Dataset excerpts
------------------------------------------------------------------------

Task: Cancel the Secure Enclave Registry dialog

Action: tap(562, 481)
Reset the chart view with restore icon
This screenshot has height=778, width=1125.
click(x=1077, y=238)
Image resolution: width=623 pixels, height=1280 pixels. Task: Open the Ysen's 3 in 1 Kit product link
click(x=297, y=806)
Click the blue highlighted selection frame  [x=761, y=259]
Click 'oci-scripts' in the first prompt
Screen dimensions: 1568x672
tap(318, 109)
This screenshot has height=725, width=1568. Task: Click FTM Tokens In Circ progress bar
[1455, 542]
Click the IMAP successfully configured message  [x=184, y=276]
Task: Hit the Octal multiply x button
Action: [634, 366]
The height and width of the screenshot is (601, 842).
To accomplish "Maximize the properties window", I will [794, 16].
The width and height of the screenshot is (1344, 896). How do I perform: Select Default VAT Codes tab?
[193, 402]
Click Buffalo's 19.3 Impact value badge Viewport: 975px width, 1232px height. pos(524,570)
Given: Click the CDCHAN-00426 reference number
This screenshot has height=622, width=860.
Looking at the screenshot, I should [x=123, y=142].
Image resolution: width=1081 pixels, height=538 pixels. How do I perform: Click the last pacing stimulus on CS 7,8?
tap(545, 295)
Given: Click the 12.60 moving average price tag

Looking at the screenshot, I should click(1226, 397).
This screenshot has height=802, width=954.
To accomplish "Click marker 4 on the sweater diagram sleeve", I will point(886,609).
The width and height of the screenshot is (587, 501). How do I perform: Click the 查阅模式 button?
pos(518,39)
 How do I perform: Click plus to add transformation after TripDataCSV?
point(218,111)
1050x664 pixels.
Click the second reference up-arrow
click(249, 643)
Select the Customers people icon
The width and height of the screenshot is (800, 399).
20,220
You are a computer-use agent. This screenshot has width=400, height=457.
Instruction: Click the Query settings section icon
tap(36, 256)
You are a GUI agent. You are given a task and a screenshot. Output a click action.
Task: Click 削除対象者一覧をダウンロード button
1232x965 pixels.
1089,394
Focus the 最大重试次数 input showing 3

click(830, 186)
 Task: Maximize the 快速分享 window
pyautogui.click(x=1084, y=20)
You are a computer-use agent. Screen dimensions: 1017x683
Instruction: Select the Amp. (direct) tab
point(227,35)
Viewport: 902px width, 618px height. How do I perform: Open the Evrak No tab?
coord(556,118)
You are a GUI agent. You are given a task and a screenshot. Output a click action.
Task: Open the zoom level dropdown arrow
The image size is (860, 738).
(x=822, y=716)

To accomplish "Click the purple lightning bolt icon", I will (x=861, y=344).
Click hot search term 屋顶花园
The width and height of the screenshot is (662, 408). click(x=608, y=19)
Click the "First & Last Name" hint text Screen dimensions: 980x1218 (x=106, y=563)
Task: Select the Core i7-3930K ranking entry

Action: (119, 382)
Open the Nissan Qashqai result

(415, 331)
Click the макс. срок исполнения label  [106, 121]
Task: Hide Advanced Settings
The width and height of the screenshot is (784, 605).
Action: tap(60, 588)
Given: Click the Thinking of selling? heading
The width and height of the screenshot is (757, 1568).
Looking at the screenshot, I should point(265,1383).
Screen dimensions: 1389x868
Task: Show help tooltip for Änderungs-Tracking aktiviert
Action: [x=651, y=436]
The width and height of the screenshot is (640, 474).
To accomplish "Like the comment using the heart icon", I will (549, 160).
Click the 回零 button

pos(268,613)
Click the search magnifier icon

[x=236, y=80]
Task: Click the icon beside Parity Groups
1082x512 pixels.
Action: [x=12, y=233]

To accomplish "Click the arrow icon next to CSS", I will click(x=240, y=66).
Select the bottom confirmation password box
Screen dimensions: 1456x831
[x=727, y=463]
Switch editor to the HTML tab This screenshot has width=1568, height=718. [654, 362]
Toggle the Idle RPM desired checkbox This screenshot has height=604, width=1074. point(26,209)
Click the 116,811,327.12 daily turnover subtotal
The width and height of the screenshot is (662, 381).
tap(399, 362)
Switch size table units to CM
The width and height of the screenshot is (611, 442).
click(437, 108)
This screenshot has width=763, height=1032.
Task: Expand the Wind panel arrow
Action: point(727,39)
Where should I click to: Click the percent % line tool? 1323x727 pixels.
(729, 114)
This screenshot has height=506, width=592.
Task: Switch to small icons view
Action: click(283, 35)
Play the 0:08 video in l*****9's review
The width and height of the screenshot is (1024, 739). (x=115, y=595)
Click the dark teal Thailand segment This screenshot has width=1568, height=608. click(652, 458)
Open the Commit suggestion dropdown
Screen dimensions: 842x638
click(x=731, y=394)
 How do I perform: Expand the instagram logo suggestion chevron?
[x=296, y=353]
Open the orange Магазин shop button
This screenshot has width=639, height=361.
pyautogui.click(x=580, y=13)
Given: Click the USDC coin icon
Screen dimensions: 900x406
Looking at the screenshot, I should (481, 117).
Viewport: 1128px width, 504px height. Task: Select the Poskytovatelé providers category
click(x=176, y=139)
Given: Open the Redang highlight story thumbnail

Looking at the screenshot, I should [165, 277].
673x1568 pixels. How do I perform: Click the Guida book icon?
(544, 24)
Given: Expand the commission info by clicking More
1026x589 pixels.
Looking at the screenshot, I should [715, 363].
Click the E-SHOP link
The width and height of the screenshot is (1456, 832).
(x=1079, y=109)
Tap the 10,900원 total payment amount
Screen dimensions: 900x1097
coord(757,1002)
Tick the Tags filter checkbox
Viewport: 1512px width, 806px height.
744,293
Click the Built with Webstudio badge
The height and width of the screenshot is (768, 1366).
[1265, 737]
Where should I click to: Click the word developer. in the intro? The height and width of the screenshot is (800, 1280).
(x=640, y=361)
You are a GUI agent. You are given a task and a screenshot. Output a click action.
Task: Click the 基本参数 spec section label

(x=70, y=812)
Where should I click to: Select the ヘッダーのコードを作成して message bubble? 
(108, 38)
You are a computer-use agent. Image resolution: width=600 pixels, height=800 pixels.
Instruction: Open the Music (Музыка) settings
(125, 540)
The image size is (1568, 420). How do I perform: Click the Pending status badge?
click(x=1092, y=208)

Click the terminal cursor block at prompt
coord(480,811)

------------------------------------------------------------------------

### Exercise prompt:
Of the entries above, transcribe exactly those lines that fall between the line containing "Open the orange Магазин shop button" and the line containing "Given: Expand the", together with those two lines.

### Solution:
Open the orange Магазин shop button
This screenshot has width=639, height=361.
pyautogui.click(x=580, y=13)
Given: Click the USDC coin icon
Screen dimensions: 900x406
Looking at the screenshot, I should (481, 117).
Viewport: 1128px width, 504px height. Task: Select the Poskytovatelé providers category
click(x=176, y=139)
Given: Open the Redang highlight story thumbnail

Looking at the screenshot, I should [165, 277].
673x1568 pixels. How do I perform: Click the Guida book icon?
(544, 24)
Given: Expand the commission info by clicking More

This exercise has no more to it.